The 54-year-old, one-legged man was high on cannabis and driving an unmodified vehicle when he accidentally switched his car to drive — not park — and pressed the accelerator, not the brake.
Silent security footage showed the vehicle lurch forward and plough into young Queensland boy Daemarius, causing fatal injuries.
In February Wayne Hunt pleaded guilty to dangerous driving causing the death and was sentenced to three months in prison, followed by a nine month home detention order.
Seven months later, Ms Appo said she was still confused and hurt over the sentence.
“To me, that day it felt like his life didn’t mean much at all,” she said.

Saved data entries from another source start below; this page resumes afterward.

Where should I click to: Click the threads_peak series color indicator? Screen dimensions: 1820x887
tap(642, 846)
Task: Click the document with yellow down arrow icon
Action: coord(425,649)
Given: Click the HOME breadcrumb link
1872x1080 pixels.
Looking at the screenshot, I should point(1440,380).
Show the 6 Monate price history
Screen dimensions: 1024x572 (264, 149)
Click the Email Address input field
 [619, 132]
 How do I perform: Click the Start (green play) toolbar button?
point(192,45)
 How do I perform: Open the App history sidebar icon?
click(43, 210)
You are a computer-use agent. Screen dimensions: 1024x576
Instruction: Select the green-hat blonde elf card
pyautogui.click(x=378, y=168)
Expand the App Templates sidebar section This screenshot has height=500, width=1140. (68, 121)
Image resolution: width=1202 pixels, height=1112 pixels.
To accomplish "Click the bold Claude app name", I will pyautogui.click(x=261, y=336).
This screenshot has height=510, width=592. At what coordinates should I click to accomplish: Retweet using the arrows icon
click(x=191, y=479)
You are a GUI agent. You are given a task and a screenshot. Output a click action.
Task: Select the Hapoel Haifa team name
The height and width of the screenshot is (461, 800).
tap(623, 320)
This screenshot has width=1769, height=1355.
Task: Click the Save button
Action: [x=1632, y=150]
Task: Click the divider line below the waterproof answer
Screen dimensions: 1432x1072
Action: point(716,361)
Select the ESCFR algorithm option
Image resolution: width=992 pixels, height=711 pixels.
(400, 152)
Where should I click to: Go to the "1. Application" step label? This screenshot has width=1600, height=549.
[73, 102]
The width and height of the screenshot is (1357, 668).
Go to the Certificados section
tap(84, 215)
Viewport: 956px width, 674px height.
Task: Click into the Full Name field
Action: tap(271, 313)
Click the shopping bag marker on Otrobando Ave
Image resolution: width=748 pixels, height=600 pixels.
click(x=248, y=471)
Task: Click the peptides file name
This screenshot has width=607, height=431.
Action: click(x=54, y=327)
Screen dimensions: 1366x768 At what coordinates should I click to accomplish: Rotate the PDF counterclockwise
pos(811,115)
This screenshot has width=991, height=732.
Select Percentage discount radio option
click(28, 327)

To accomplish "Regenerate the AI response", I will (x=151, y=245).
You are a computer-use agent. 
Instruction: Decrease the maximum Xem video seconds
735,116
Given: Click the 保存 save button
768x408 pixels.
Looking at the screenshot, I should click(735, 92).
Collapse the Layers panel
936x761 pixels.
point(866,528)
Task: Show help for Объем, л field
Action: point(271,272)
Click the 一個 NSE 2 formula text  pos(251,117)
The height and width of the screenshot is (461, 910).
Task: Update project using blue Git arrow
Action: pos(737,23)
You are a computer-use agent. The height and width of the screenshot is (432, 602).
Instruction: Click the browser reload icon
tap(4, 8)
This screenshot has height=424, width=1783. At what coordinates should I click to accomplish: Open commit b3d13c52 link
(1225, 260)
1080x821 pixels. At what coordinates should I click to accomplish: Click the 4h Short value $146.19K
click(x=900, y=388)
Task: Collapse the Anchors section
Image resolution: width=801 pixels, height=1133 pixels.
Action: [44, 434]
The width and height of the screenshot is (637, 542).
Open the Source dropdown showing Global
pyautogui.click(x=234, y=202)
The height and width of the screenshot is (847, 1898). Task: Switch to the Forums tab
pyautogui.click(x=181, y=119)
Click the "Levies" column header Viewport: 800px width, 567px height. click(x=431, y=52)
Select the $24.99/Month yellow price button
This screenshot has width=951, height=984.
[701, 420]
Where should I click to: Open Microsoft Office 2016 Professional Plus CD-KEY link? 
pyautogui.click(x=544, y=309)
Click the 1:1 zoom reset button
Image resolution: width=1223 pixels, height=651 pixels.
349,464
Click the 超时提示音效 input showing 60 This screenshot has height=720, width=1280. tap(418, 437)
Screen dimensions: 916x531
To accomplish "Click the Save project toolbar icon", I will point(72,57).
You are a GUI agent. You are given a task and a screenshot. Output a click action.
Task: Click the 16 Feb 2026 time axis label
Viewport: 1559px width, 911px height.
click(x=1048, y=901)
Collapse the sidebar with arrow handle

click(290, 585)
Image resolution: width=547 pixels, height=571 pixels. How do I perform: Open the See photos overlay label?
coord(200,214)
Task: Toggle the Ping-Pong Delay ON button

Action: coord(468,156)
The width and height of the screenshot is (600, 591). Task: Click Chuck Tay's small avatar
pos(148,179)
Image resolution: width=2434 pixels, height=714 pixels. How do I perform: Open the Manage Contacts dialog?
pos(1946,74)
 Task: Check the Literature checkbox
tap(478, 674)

The Indigenous woman believes this is part of a national pattern of “lighter” sentences for white perpetrators who seriously injured or even killed Aboriginal children.
“Our babies to the system, it's like they’re nothing — they’re just a number,” Ms Appo said.
“Whether the child be black, or white, or the child be brindle, there should be justice for our children in these cases where the driver is at fault.
“And that’s why I sit here for my grandson … he’s a person, he’s a human being and he’s someone’s child.”
On Friday, the Supreme Court of Appeal heard arguments from the Director of Public Prosecutions that Hunt’s three-month prison sentence was “manifestly inadequate”.
DPP director Lloyd Babb rejected Hunt’s actions were a product of “momentary inattention”, saying the Daemarius’ death was the culmination of Hunt’s “careless and selfish decisions” — choosing to drive to the Moulden supermarket, despite being high on cannabis and in a vehicle not modified for his disability.
Mr Babb said despite having the equivalent intoxication of a low to medium blood alcohol level of 0.05 to 0.1, Hunt took the risk for the “trivial purpose” of buying an iced coffee.
The sentencing Justice, Meredith Huntingford, said Hunt’s decision to drive while intoxicated was “reckless”, but noted he had demonstrated “harrowing forms of remorse and guilt”.
Justice Huntingford noted his time in prison would have been onerous given he was left with a disability and post-traumatic stress disorder from a motorcycle crash that claimed his leg in 2008.
Hunt’s barrister Ambrith Abayasekara said all these factors were appropriately assessed in the sentencing around the “the terrible, tragic … accident”.
Mr Abayasekara maintained Hunt’s “momentary inattention” was worsened by the ute’s dial gear, saying the “flick of the wrist” motion was easier to mistake than the traditional stick gear system.
But Justice Grant pointed out intoxication may have played a role in this error, stating “P is on the right other end of the dial to D”.
“It’s a very big mistake to make,” he said.
The Court of Appeal reserved its decision to a later date.
Ms Appo said the choices taken by Hunt that day “rippled right through our family”, also killing parts of Daemarius’s mother and uncle, who watched helplessly as his nephew died on the pavement.
“On that day where I lost my grandson, I didn’t just lose him,” she said.
“One has died and the other two haven’t, but part of them has died.”